Mergers and Acquisitions Revisited
We wrote a post last Sept about successful acquisitions. In that post we first struggled with how to actually define a “successful” acquisition. After that we postulated that there were two primary methods of achieving what would in general be considered a successful outcome from an acquisition.
The first method is by overwhelming the acquisition’s culture and turning it into the acquiring culture as fast as possible. I called this the GE-approach because of all the acquisitions I saw while at General Electric during the 90’s, this appeared to be the dominant strategy. The second approach is to leave the acquisition completely alone and let it run autonomously. The only tie to the acquiring company is through financials. Reading an article recently I was shocked but pleased to see that academic research had arrived at similar strategies for successful mergers and acquisitions.
Clayton Christensen, Harvard professor and author of books such as The Innovator’s Dilemma, wrote an article recently in HBR with several other authors about the new M&A playbook. In this article the authors state that studies indicate that mergers and acquisitions fail over 70% of the time. Much has been written and studied about this but from the perspective of attributes of the deal. Christensen et al suggest that the problem isn’t attributes of the deal but that executives fail to match candidate acquisitions to the strategic purpose of the deal.

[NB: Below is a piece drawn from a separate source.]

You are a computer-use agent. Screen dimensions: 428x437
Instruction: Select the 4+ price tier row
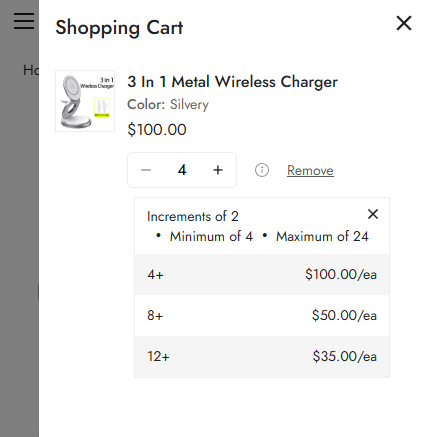(x=262, y=275)
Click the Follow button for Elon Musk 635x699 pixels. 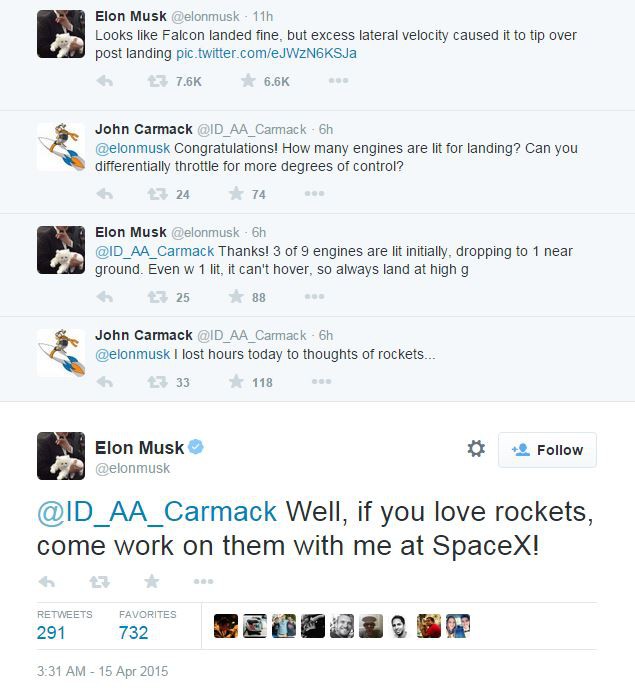[x=547, y=450]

The article states that there are two reasons to acquire a company, to boost your company’s current performance or to reinvent your business. To extend your business but not fundamentally change how you compete, an executive should buy a company with resources aligned with the current business and fold them in, letting the acquisition eventually die. This is what we described as “overwhelming the acquisition’s culture” or the GE-approach. To reinvent your business, executives should seek companies that have a different business model put resources into it and let it grow. This is what I see as our approach of leaving the acquisition alone letting it continue to grow, perhaps providing financial resources from the parent company.